1. Le décor
De préférence une petite ville qui tient à promouvoir son image ou une grande qui souhaite maintenir sa réputation. Le moyen : réunir le plus possible d’écrivains, de poètes, d’artistes, pour faire nombre, afin que la presse en parle. Les choisir de préférence parmi ceux dont la presse parle.
2. Les participants
Ils arrivent un à un ou par paquets selon l’horaire des avions, trains, bus, sont présentés les uns aux autres. On leur épingle un badge avec leur nom. Les mains se tendent, les visages se penchent pour lire. Certains qui pensent être connus urbi et orbi ne mettent pas leur badge. Leur réputation ne saurait se réduire à un morceau de carton dans une fourre en plastique. Ceux qui ne se connaissent pas parlent de ceux qu’ils connaissent jusqu’à ce qu’ils trouvent un nom commun qu’ils ont rencontré dans un autre festival. La phase d’approche achevée, ils parlent d’eux-mêmes.

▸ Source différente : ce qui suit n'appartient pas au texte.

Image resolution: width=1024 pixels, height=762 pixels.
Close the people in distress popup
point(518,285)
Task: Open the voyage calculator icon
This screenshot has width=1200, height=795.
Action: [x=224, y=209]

Apparaissent des figures récurrentes : le raseur qui, à chaque fois qu’il demande si cette chaise est libre, s’entend répondre que non ; le prospecteur reniflant qui a le pouvoir de l’inviter à un prochain festival, le publier dans sa revue, l’introduire dans sa maison d’édition ; l’omniscient qui connaît tout et tous, toujours une anecdote, une référence sous la main ; la séductrice qui rit quand il faut, repère la faille, l’élargit, pas trop, montre qu’elle pourrait, d’un coup de dents ; celui qui est venu avec « sa jeune épouse ».

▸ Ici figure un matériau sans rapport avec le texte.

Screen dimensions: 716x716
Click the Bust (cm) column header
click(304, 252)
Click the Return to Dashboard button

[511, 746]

3. L’ouverture du festival
Cela commence avec le discours d’une instance politique devant les photographes et les cameramen, suit l’organisateur en chef escorté de ses seconds. Puis les participants sont lâchés dans la ville afin que passe partout le souffle de la création.
4. Les performers
On ne conçoit plus de festival digne de ce nom sans eux. Ils ne se mélangent pas aux écrivains. Eux ne lisent pas, n’écrivent pas. Ils mettent en scène la parole, font de leur corps un acte poétique. Cela tient parfois du cirque Barnum ou du film Freaks dans lequel avaient tourné l’homme-tronc, la femme-à-barbe, les sœurs siamoises.
5. La grande parade
De préférence de nuit. Sur une place. Eviter la gratuité qui déprécie toute manifestation. Les écrivains lisent, les performers performent. Si le festival est international, chacun lit dans sa langue, puis est lue une traduction. Le but : faire durer jusqu’à ce que la place soit vide.